I’ve noticed over the last few months that the global economy is not quite as much as of a powerhouse as it once was. Billionaires are becoming millionaires, millionaires slipping down to thousandaires, and the thousandaires are examining trash for scraps of food. Surely we need to reexamine our lives and embark on a more frugal and sustainable way of life.
In that spirit I’ve decided to consolidate and unclutter my life. For example, I needlessly eat three meals a day. I plan on rolling my breakfast into my lunch, and then rolling my lunch into my dinner. If times get a bit tougher, I can further consolidate by rolling my supper into the packet of ramen noodles that I stole from the 7-Eleven. Hopefully that’ll take me through next week.

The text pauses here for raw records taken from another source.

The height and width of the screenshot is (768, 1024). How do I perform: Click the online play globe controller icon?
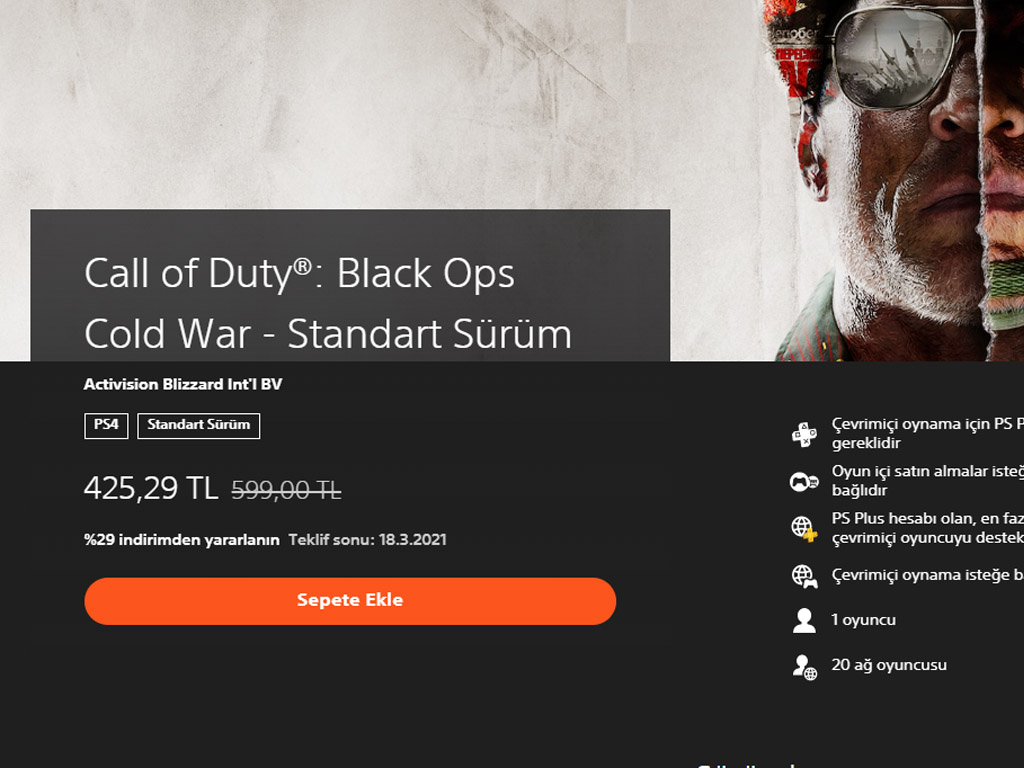pos(804,576)

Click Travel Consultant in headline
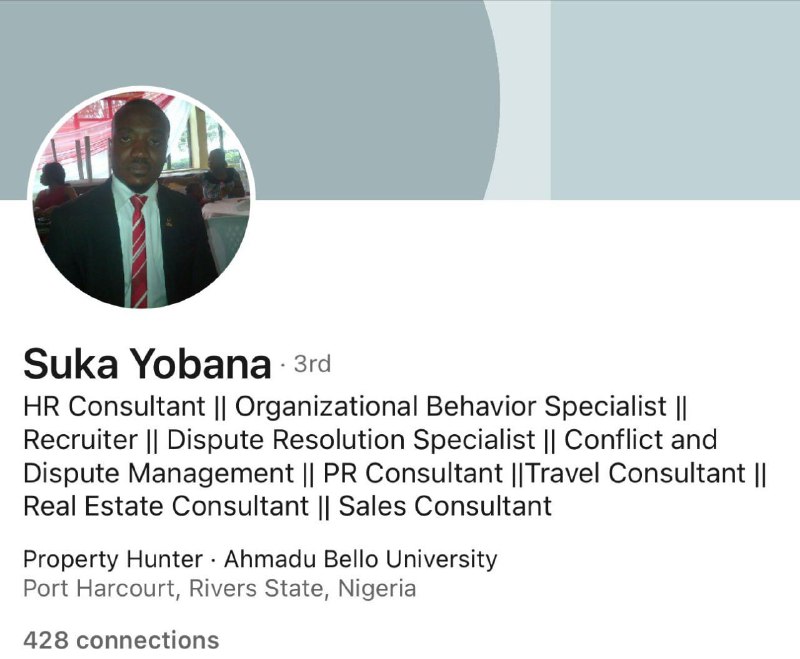(636, 473)
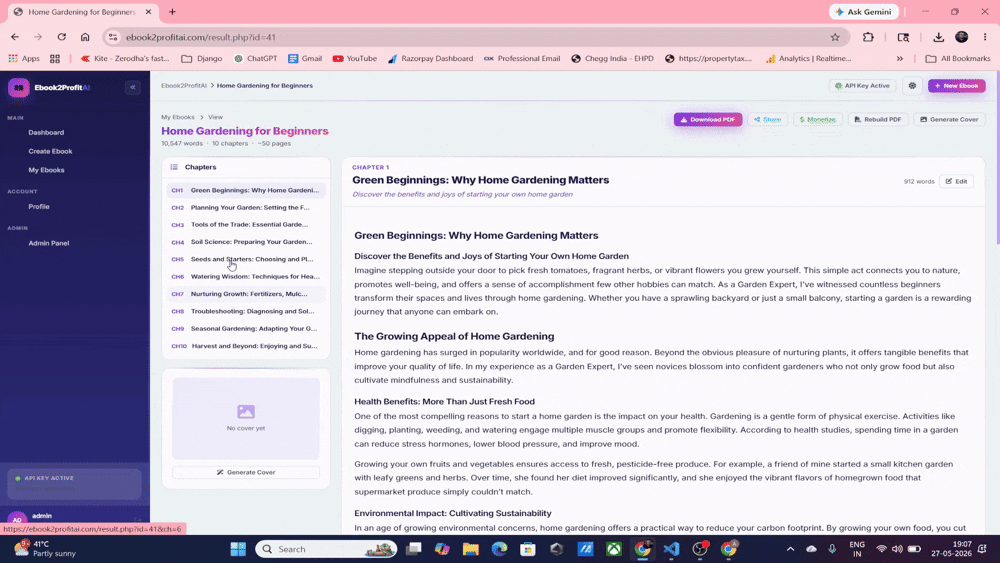Open File Explorer from taskbar
The image size is (1000, 563).
[471, 549]
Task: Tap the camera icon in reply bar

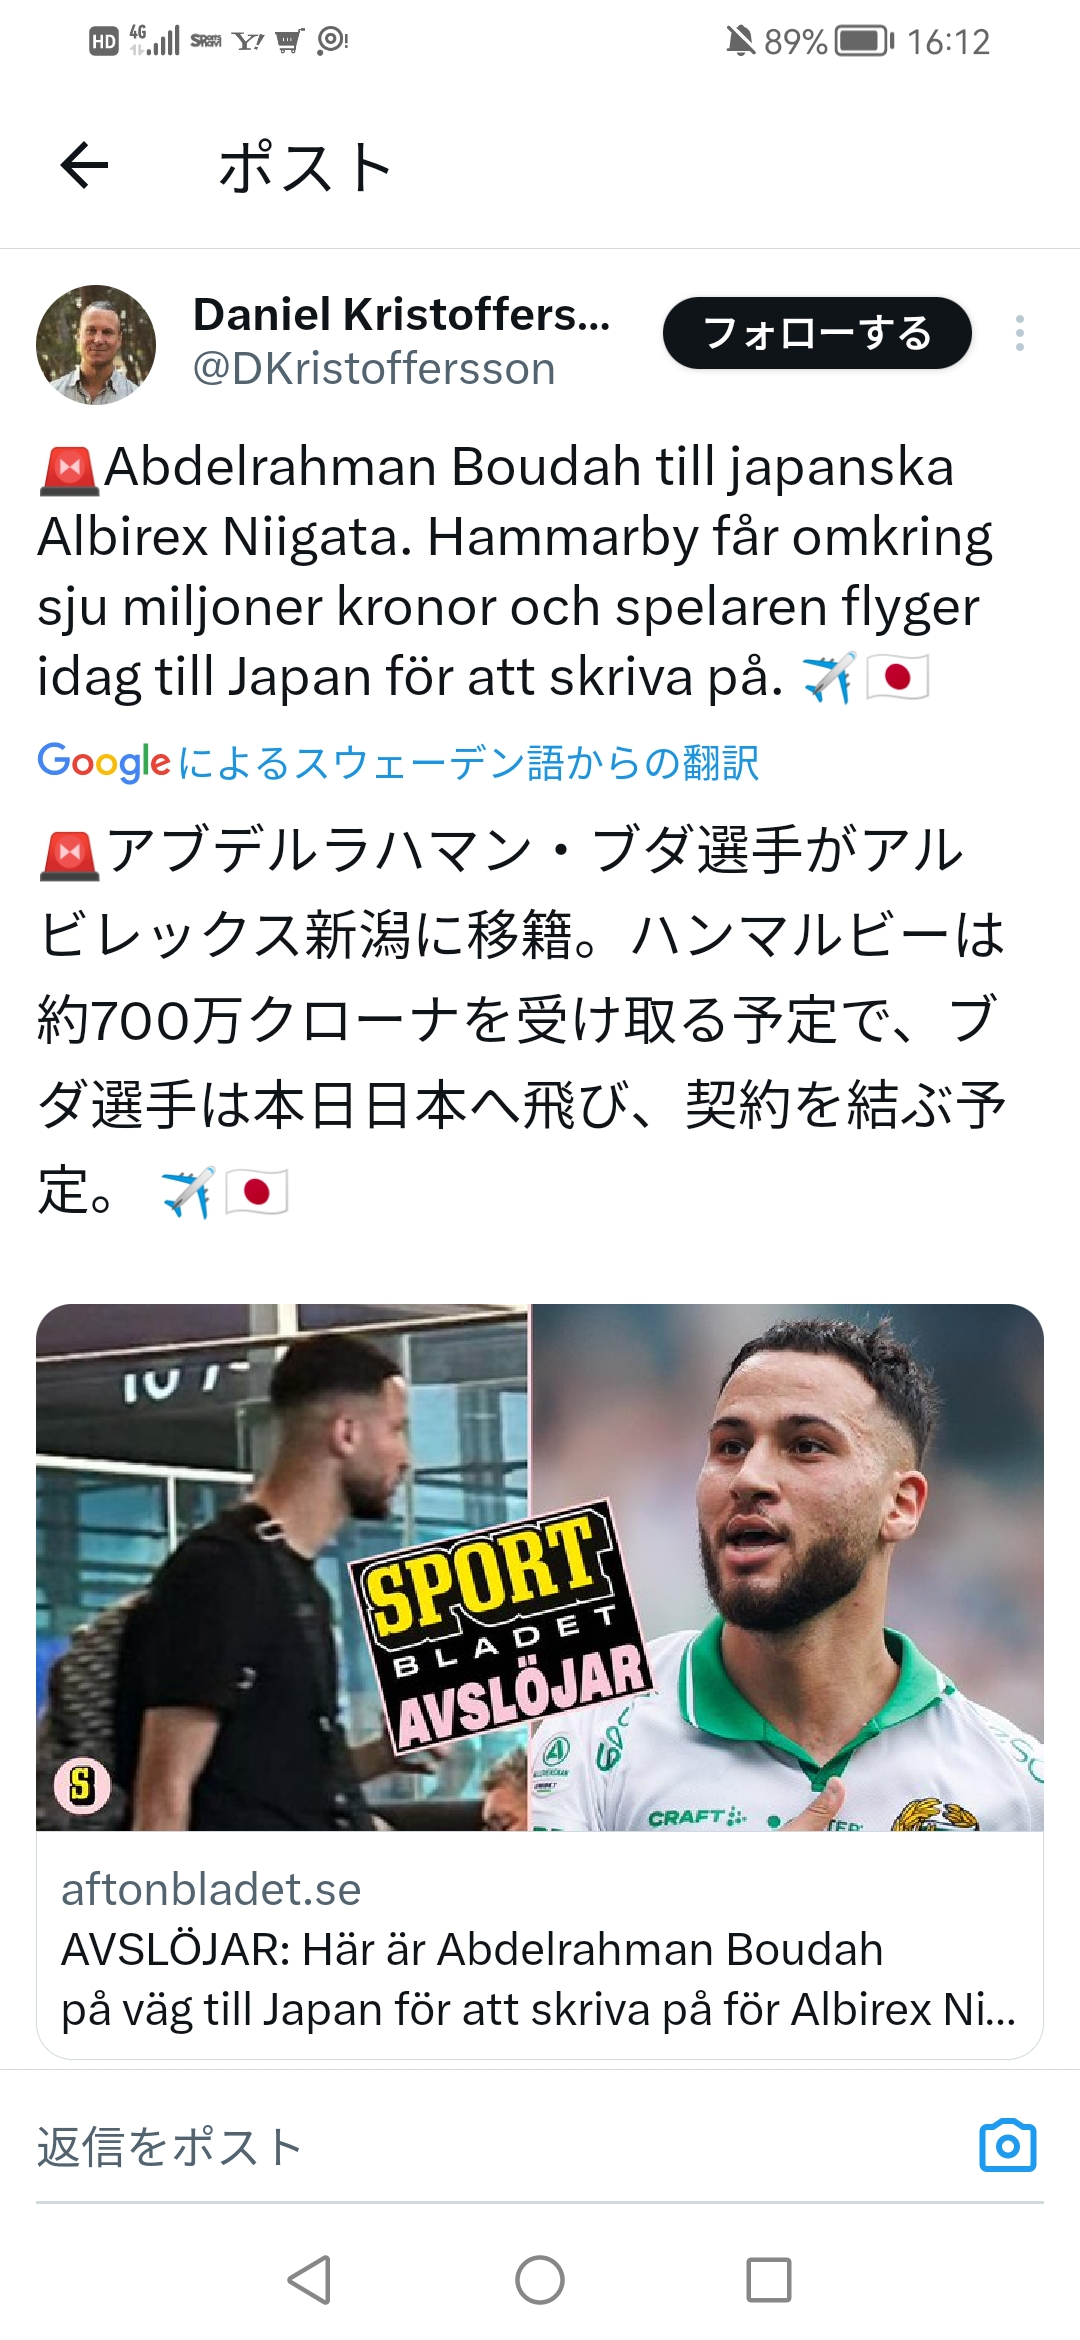Action: pos(1007,2145)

In today’s world of male models and outrageous masculine grooming standards, beards have become a costly but necessary accessory. As any modern professional knows, beard upkeep, including beard creams, dyes and specialized combs and pins, is ruinously expensive. Here’s a handy tip: moustaches, goatees and sideburns are extremely cheap. Combine all three for a handy facial assembly that looks just as good as anything Joaquin Phoenix is sporting.
I have several wives scattered across the continent. First off, I now declare a moratorium on traveling to new cities, hanging around in convention centres and pretending to be a neurosurgeon. Secondly, I will take my various wives and glue them on top of each other, so that I am married to one, very tall, very angry person with a confusingly long name.
Marrying multiple women has also resulted in an untenable number of dependents. Since my many children are still growing, I won’t glue them together. I will, however, ask them to hide behind the furniture.